En ese escenario, no se pudo escapar a la debacle general. Todo fue torpe, sin oponer la mínima reacción y vocación, ingresando en una escalada de decadencia generalizada. La política, como responsable de la conducción del Estado, y en consecuencia del Pueblo y la República, fue degradando su rol y capacidad de mando que prostituyó, como en una siniestra espiral, el mandato popular que obtuvo a través del voto. Viene esto a la reflexión el hecho de la verdadera campaña de desestabilización que están ejerciendo la dirigencia y adeptos del gobierno anterior, sobre las nuevas autoridades (a sólo tres meses de asumir).
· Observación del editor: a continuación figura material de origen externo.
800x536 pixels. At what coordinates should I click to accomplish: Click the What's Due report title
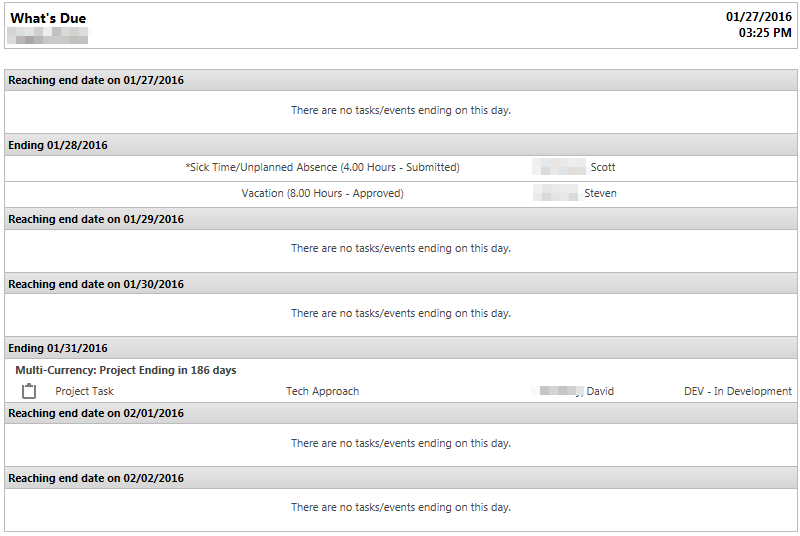[x=48, y=18]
Una verdadera legión de dirigentes políticos opositores, sindicalistas, periodistas y advenedizos (muchos con condenas judiciales y procesos en marcha) jugando a las prácticas golpistas de un modo grosero, descarado e indecente, propio de aquellos acostumbrados a conductas reprochables dentro de un proceso democrático. Paros, toma de edificios, piquetes, atropellos, discursos de odio, maltrato y agresión a la investidura presidencial, poco visto en Democracia, conforman una muestra, apenas, de la asqueante costumbre de boicotear todo lo que no se ajuste a sus deleznables maneras de entender la política. La Historia los está registrando con nombres y apellidos. No son dignos de ocupar un lugarcito mínimo de recordación; todo lo contrario. Sus figuras, desteñidas por la deshonra, y sus inmerecidos privilegios merecen la repulsa de toda la nación. De los adversarios y de los propios, si un día sus conciencias se sinceran y les avisa que apoyaron a una especie de secta, mercachifles del poder, con una matriz de corrupción pocas veces vista. Perdieron la vergüenza y está todo dicho. A seguir participando, si les da la cara y la Justicia lo permite. Por ahora, a bancarse lo que el pueblo eligió. ¡No hay otra!